* EXERCISE GOAL: Continue the forum thread about the newly hatched chicks below from where it stops, starting with the post that follows its last line.

* SELECTED PASSAGE:

● ● ●

Too cute!!! Was she bitten on her tushy?


----------



## lperry82 (Aug 2, 2010)

Thats where the yolk gets absorbed into body, i was totally not sure at first but i got told she is fine


----------



## mishkaroni (Jan 6, 2012)

I see, I see. Well, as they say, you learn something new everyday. lol


----------



## 4birdsNC (Dec 4, 2010)

yeah for Taco II, I am still hoping you name the new little girl Taco, and I can have the original. (Taco's #1 Fan)


----------



## lperry82 (Aug 2, 2010)

Lol i haven't thought of any names yet

Baby is doing fine and pip marks started last night for #3 and should arrive very soon 
i can hear chirping in the egg and the pip marks are about the same in the pic i posted

Post pic of them both tomorrow when i come back from work


----------



## lperry82 (Aug 2, 2010)

Here is the pics of them


----------



## 4birdsNC (Dec 4, 2010)

Hurray for babies!


----------



## lperry82 (Aug 2, 2010)

Thank you 

Cookie is feeding them both now as i type this


----------



## RexiesMuM (Sep 7, 2011)

Awww soo cute !


----------



## lperry82 (Aug 2, 2010)

Thank you


----------



## sunnysmom (Sep 23, 2011)

Awww, so cute.


----------



## lperry82 (Aug 2, 2010)

Aw thank you


----------



## DyArianna (Aug 7, 2011)

Congrats on the new little ones!  Gosh, they are so precious!


----------



## srtiels (May 1, 2009)

● ● ●

* GIVEN INFORMATION:
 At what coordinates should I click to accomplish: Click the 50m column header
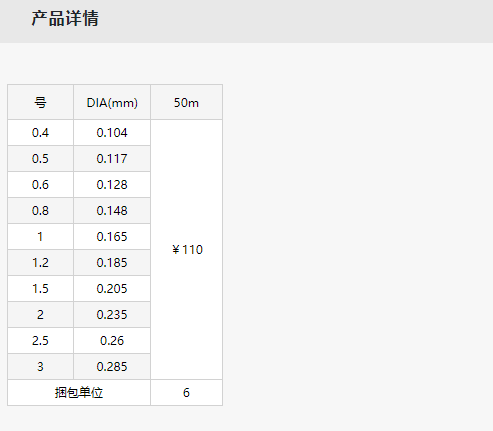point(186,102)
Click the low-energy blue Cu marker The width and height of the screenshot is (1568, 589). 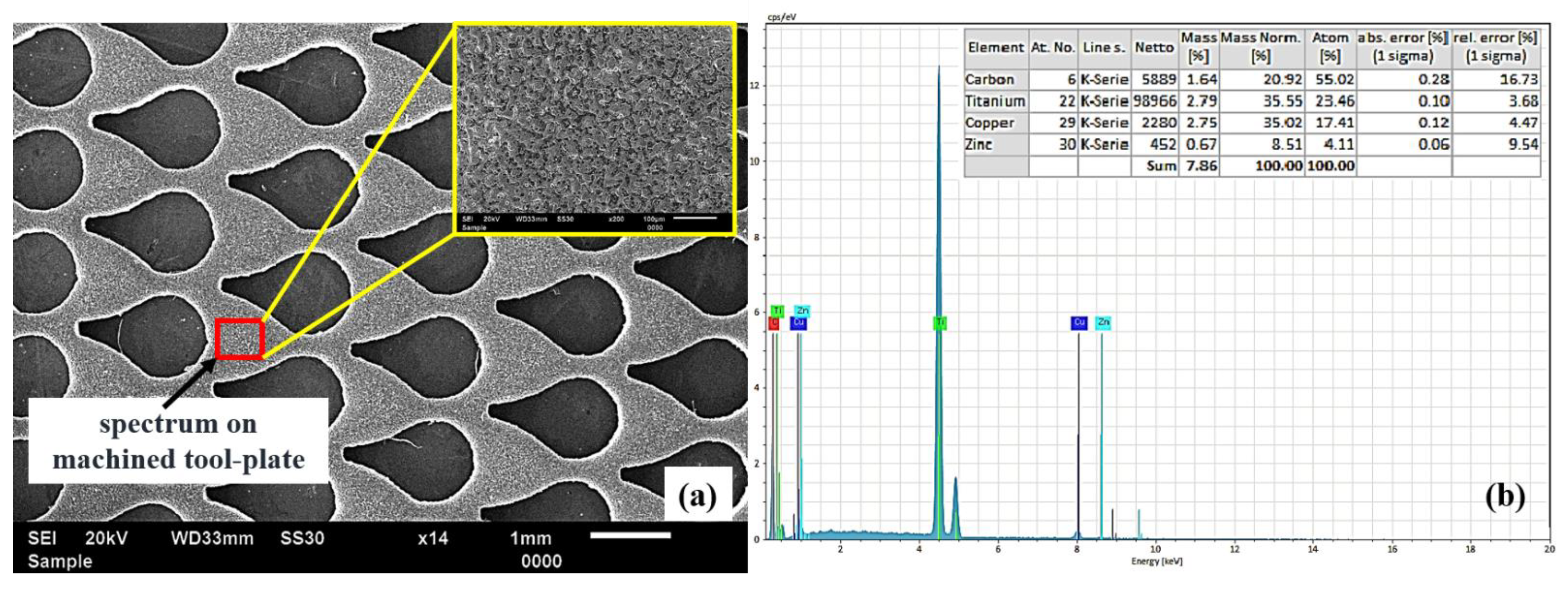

● ● ●

* REPLY TO THE EXERCISE:
Can you post another pix of the dark eyed baby? One where it's body is more stretched out. The position it is in is distorting the size of the abdomen and making it look like the proventriculus is oversized. It also has the dark intestines and though skintone look fine it might need a little fluids/thin formula.


----------



## lperry82 (Aug 2, 2010)

*More pics*


----------



## dokseus (Feb 7, 2012)

wooow. soo precious.. ! congrats !


----------



## lperry82 (Aug 2, 2010)

Thank you


----------



## RexiesMuM (Sep 7, 2011)

Awww they are just tooo cute !! Dark eyed baby looks alot better intestine wise too and full crops


----------



## srtiels (May 1, 2009)

Ahhhhhh....the parents are doing a great job  They look so sweet.


----------



## DyArianna (Aug 7, 2011)

Such sweethearts!  My little guy is 52 grams and already looks like a monster compared to these little ones! What a difference a few days makes with these guys.


----------



## lperry82 (Aug 2, 2010)

#4 hatched today another dark eyed, im going to take a guess and say its a pearl (just for fun)
I will take more pics later when i finish work 


Im thinking 3 and 4 are boys as i flashed the light into their eyes and they was a bit of red in them just like cookie

correct me if im wrong


----------



## RexiesMuM (Sep 7, 2011)

Congrats on #4  Can't wait to see pics


----------



## Luna (Jun 22, 2011)

Congrats on such gorgeous babies! Loved all the pics, and can't wait to see more!


----------



## lperry82 (Aug 2, 2010)

Thank you


----------



## lperry82 (Aug 2, 2010)

*Added pics as promised*

*#2*










*#3*









*#4*


----------



## 4birdsNC (Dec 4, 2010)

They look great Lindsey... I still say you should keep the little Lutino girl and call her Taco II, even if I don't get the original Taco. (Taco's #1 Fan)


----------



## lperry82 (Aug 2, 2010)

Ok i think you have twisted my arm so i might call her Taco bell


----------



## 4birdsNC (Dec 4, 2010)

LOL I love it.


----------



## lperry82 (Aug 2, 2010)

Only i wish there was a taco bell over here as i love the pizzas


----------



## DyArianna (Aug 7, 2011)

Taco bell.. lol Cute!  The babies are beautiful!


----------



## lperry82 (Aug 2, 2010)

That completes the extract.